The press being closely observed was the infamous T-Bone Express biscuit maker. It was as tall as a three story house with tonnage of over 600 and a driving ram force that could wipe out a large brick dog house in a single stroke. All the truck drivers knew about the T-Boner. It produced an incredibly delicate T dog biscuit by cookie cutter principle. Eight cutouts were shaped per single stroke of the T-Boner's ram. Orders for the tasty Glazed T-Bone Biscuit were enormous in number, and Big Blackie boasted of having fifty trucks always at transport ready just to deliver the T-Bones in countryside areas north, south, east, and west.
Quality and production problems frequently revolved around the T-Bone Express, for its sheer size and power and its ram stroke prolificity caused maintenance nightmares. The T-Bone area was in constant uproar. Quality of product versus production numbers prompted head-on collisions between the quality department and production number supervisors.
Glazing the T-Bone Biscuit before, or after, cutouts constituted a major argument among maintenance, quality, and production heads. Opinions crashed, heads butted heads, over prolificity, or ram stroke, quality of product, and production numbers, in an attempt to fill vast orders. The argument over pre-glazing, or post-glazing, ultimately was left unsettled as first shift pressies were told to run one way and second shift opinion changed the run. The quality department remained stumped, and engineers stayed at the drawing boards. Production chiefs sweated blood on and on for higher numbers, and plant management screamed at them to produce more, more, more!

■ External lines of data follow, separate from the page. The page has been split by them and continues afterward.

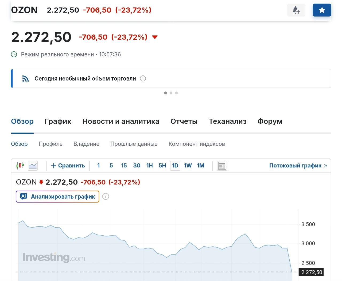Select the 5H chart interval
342x281 pixels.
pyautogui.click(x=162, y=166)

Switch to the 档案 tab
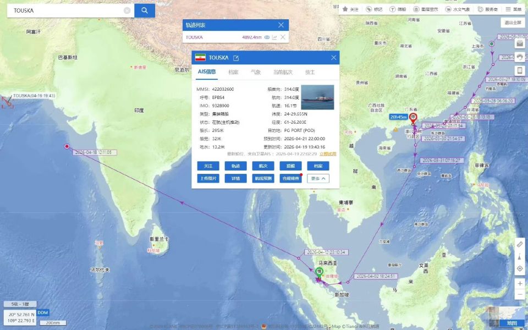point(233,72)
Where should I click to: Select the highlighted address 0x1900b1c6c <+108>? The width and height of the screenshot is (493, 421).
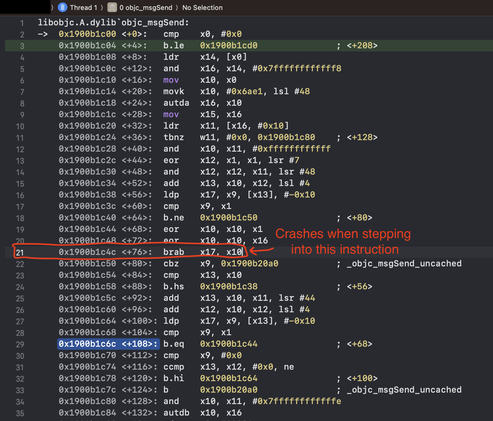click(x=108, y=344)
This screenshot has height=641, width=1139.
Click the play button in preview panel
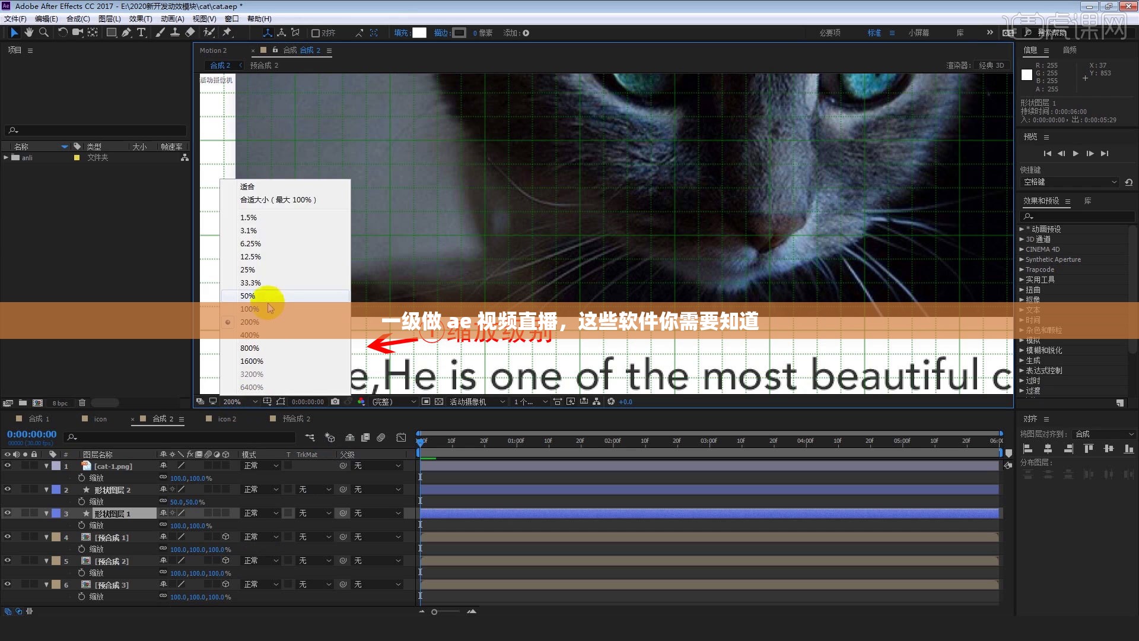click(1076, 154)
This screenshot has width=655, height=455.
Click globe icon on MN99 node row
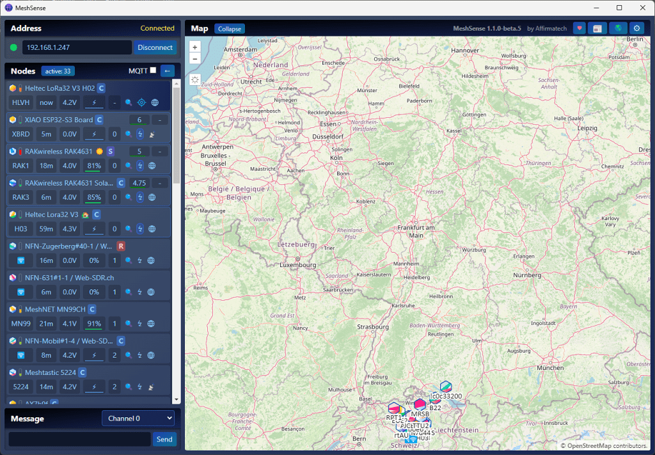click(152, 324)
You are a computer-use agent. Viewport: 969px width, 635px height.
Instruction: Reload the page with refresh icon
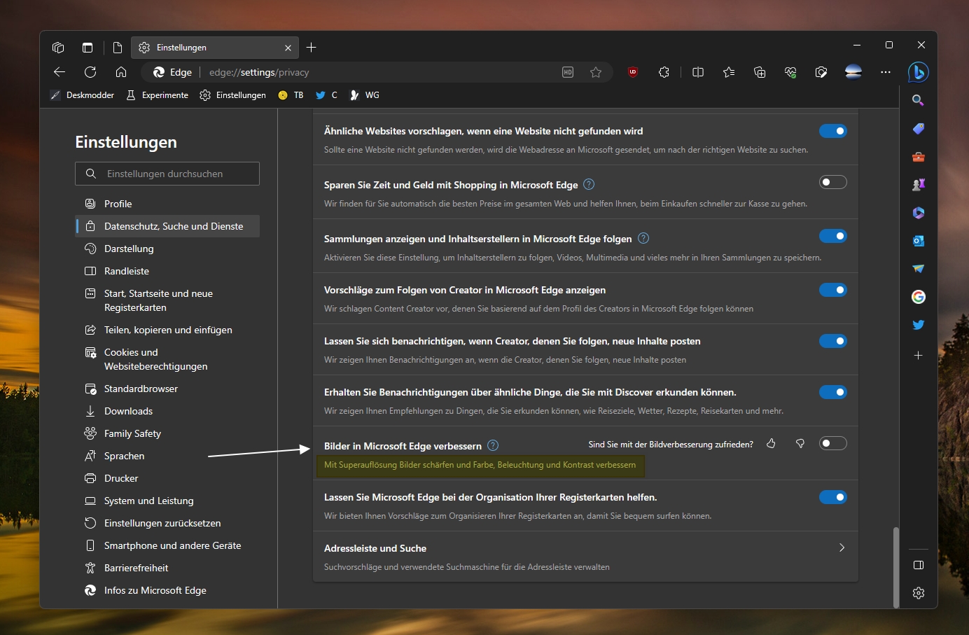[x=90, y=72]
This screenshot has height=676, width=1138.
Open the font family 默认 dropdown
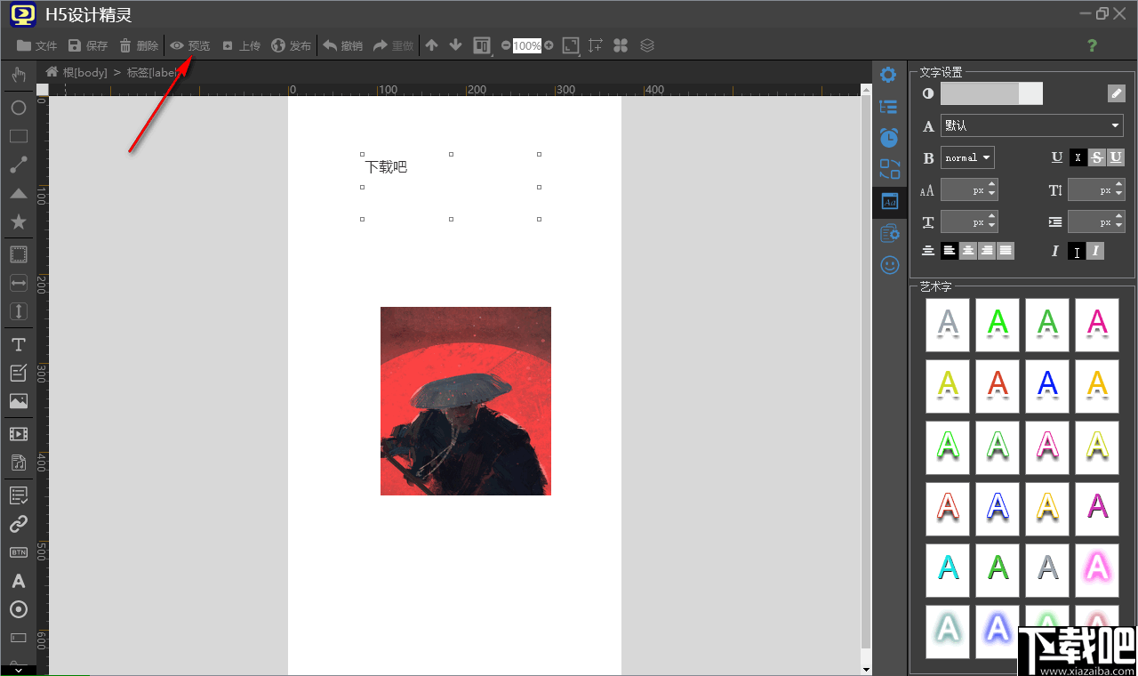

Rocky smiled as he held out a paw toward Red, the G.R. shipping supervisor, who had beelined to him as he sent Oscar, the other G.R. he'd been talking with, toward the T-Boner.
"Hello, Rocky," Red grinned. He gripped Rocky's paw, but knowing the Newfie's crushing strength, quickly released it. "Still the fastest driver in the west, aren't you, now?"
"Guess so," answered the soft spoken Newf. Drivers were told to drive fast, Rocky thought. He guessed a shipping chief was motivated to move rapidly, too.
"We'll have you loaded and out of here in half an hour," Red claimed.
Red was trotting off even before Rocky could nod an acknowledgement. Busy, but a good dog, Rocky thought. Dude sure has a strange-looking tail, though. A little greenish. And thick as a tree branch.